IF YOU’VE EVER REACHED the end of a wonderful cruise and wished it could stretch on forever, then a complete circumnavigation of the globe is your dream ticket. You’ll need considerable resources ($35,000–255,000 per guest, depending on stateroom) and ample time (four months, minimum), but for those who relish cruising, an around-the-world voyage is the ultimate splurge.
Around-the-world cruises usually depart in January, and despite their exhaustive itineraries, they are in exceptionally high demand. Holland America Line’s annual 113-day Grand World Voyage on the ms Amsterdam, for example, which starts its roundtrip from Fort Lauderdale Jan. 4, 2018, sold out more than six months ago.
It’s best, therefore, to plan on a circumnavigation in 2019. The obvious choice is Cunard Line, which originated these long voyages nearly a century ago. Two of Cunard’s modern ocean liners, each carrying slightly more than 2,000 pampered passengers, continue the tradition to this day. The Queen Victoria undertakes a 107-night, Southampton-to-Southampton roundtrip Jan. 10–April 27, 2019, with a westward sailing that incorporates an Atlantic crossing and a Panama Canal transit on its way to ports in Australia, Indonesia, China and Africa. Not to be outdone, Cunard’s Queen Mary 2 strikes a contrary course, sailing eastward on its round-the-world roundtrip from New York City (108 nights, Jan. 3–April 21, 2019) as well as from Southampton, England (94 nights, Jan. 10–April 14, 2019). The voyages will focus on exotic ports of the Far East.
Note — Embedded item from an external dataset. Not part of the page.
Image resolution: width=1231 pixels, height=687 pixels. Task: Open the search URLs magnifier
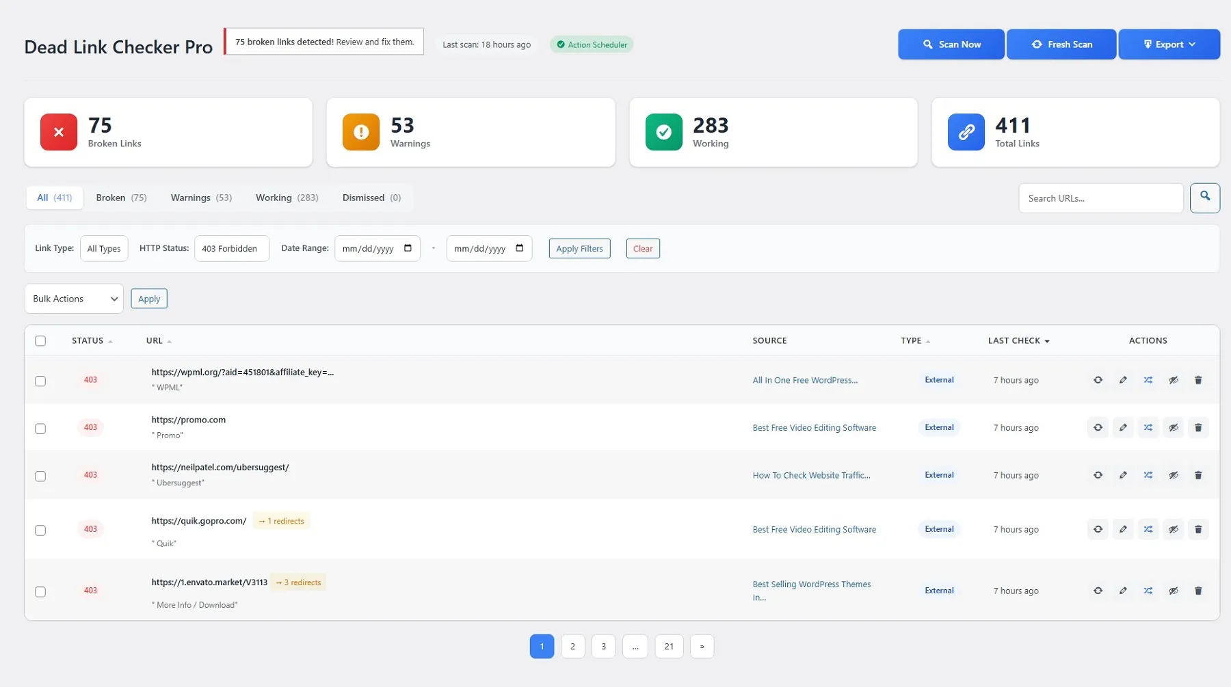point(1205,198)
Oceania Cruises offers another 2019 circumnavigation, a Miami-to-Miami roundtrip encompassing 177 days (Jan. 14–July 11, 2019). Oceania’s itinerary is worthy of the nearly six months at sea, with calls in Cuba, Bermuda, Panama, Australia, Polynesia, China, Egypt, Israel, France, Ireland and Canada. Maritime merrymakers can begin this once-in-a-lifetime around-the-world cruise in either New York or Los Angeles on the 684-passenger Insignia.
Complete circumnavigations like those Cunard and Oceania offer are becoming rare, as extended but not fully complete world voyages gain momentum. Silversea Cruises’ all-inclusive world cruise in 2019 (Jan. 6–May 19) takes 132 days to visit 52 ports in 31 countries. It sets off from San Francisco and circles the Earth, going as far as London, although the fare includes business-class air travel to complete the circumnavigation. Well-traveled authors Paul Theroux and Pico Iyer will mesmerize passengers aboard the 388-passenger Silver Whisper on this long voyage. Crystal Cruises and Regent Seven Seas Cruises will launch similarly luxurious world cruises in January 2019, both from Los Angeles, but neither is a complete around-the-world experience. Crystal ventures as far as Monte Carlo in 85 days, and Regent winds up after 131 days in New York City.
Circumnavigations do make for a long vacation at sea, but with a ship and itinerary conforming to your travel dreams, a complete global cruise is the ultimate way to travel the entire world in a single splash.